On October 19, the CJEU handed down a decision in the Breyer case. The case arose from a complaint by Mr. Patrick Breyer, deals with whether dynamic IP addresses logged by a website are personal information, protected by privacy law.
The CJEU concluded that the answer to this is yes, provided that it was both technically and legally possible for the website operator to obtain information that could link that address back to an individual. The court expressly considered that the possibility of obtaining that information via a court order or a similar intervention by some other competent authority would meet this standard.
This decision has some significant implications both in Europe and in Canada.
First, and most obviously, it means that all websites subject to European Data Protection law need user consent, or some other legal justification, to log IP addresses. Once the General Data Protection Regulations (“GDPR“) comes into effect in 2018, this will include non-European websites that offer goods or services in the EU, or that track user behaviour in the EU (for example, for advertising purposes).
However, in the long term, the more important consequence may be to make it much harder to avoid privacy law obligations by de-identifying data. Effectively, the Breyer decision suggests that, if re-identifying information exists anywhere within the reach of a court order, that information must always be considered personal information in the hands of anyone who could possibly obtain such an order.
In Canada, the applicable legal test is whether there is a “serious possibility that an individual could be identified through the use of that information, alone or in combination with other information.” [See e.g. Gordon v. Canada (Health), 2008 FC 258.] This test reflects the same concern about re-identification.
According to findings of the Privacy Commissioner of Canada, the test does not require that “someone would necessarily go to all lengths to actually do so”. But no decision to date in Canada has gone so far as to say that a hypothetical option to obtain a court order would be enough by itself to satisfy the “serious possibility” standard.
For instance, in a 2011 decision, the Privacy Commissioner rejected the argument that Facebook collected personal information when it logged the IP addresses of non-members who visited third-party sites using its social plug-ins. There was no evidence that Facebook had the capacity to link the IP address to an individual.
The logic of the Breyer decision could lead to the opposite result.
In the second part of the Breyers decision, the CJEU went on to also conclude that a law permitting media websites to collect users’ personal information without consent in order to facilitate and charge for the services, but requiring them to dispose of that information after the content was viewed, was inconsistent with the European Data Protection directive, because it was unduly prescriptive. Article 7(f) of the Directive requires a broader balancing of interests. The German law in question apparently failed to allow for the possibility that the website operator might have a legitimate interest in retaining the information for a longer period.

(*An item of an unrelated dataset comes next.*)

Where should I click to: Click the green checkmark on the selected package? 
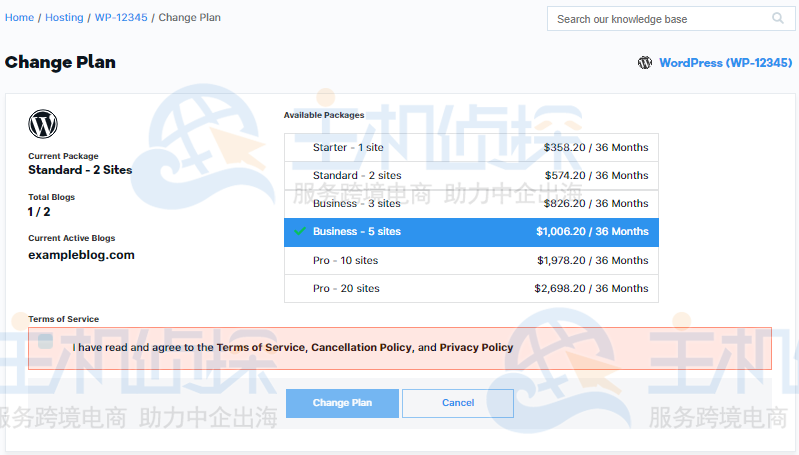click(299, 231)
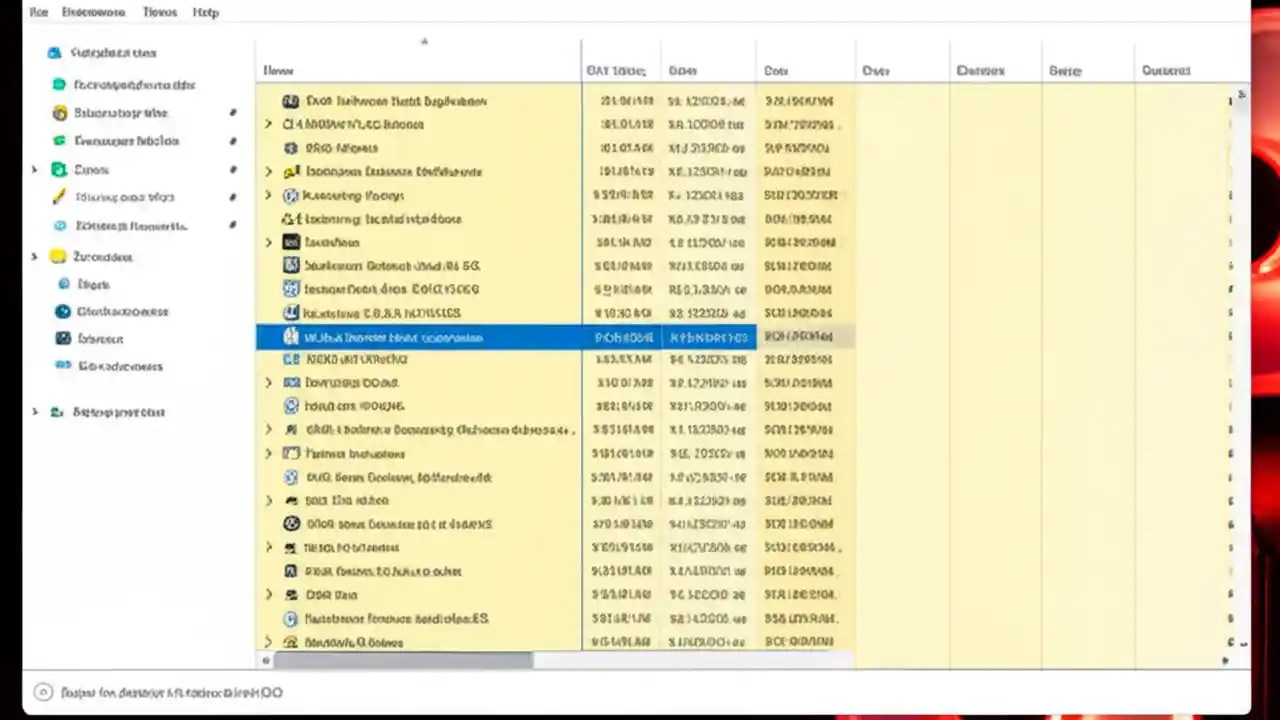Select the topmost blue sidebar icon
This screenshot has height=720, width=1280.
click(x=54, y=52)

This leaves open the possibility that website operators (and others) can justify collection and retention of personal information about their users without consent based on such “legitimate interests”, which the CJEU suggests include the ability to defend against “cyber attacks”. Presumably, enforcement of IP rights would also be considered a legitimate interest. However, these interests must, according to the Directive, be balanced against the “fundamental rights and freedoms of the data subject”.
The CJEU has previously concluded that this balancing must be done on a case-by-case basis, rather than categorically, at least at the legislative level. It is not clear how such an assessment could be applied to IP address logging in practice. Nuanced balancing of interests is not usually a hallmark of scalable automated processes. But resolving this question will have to wait for another day.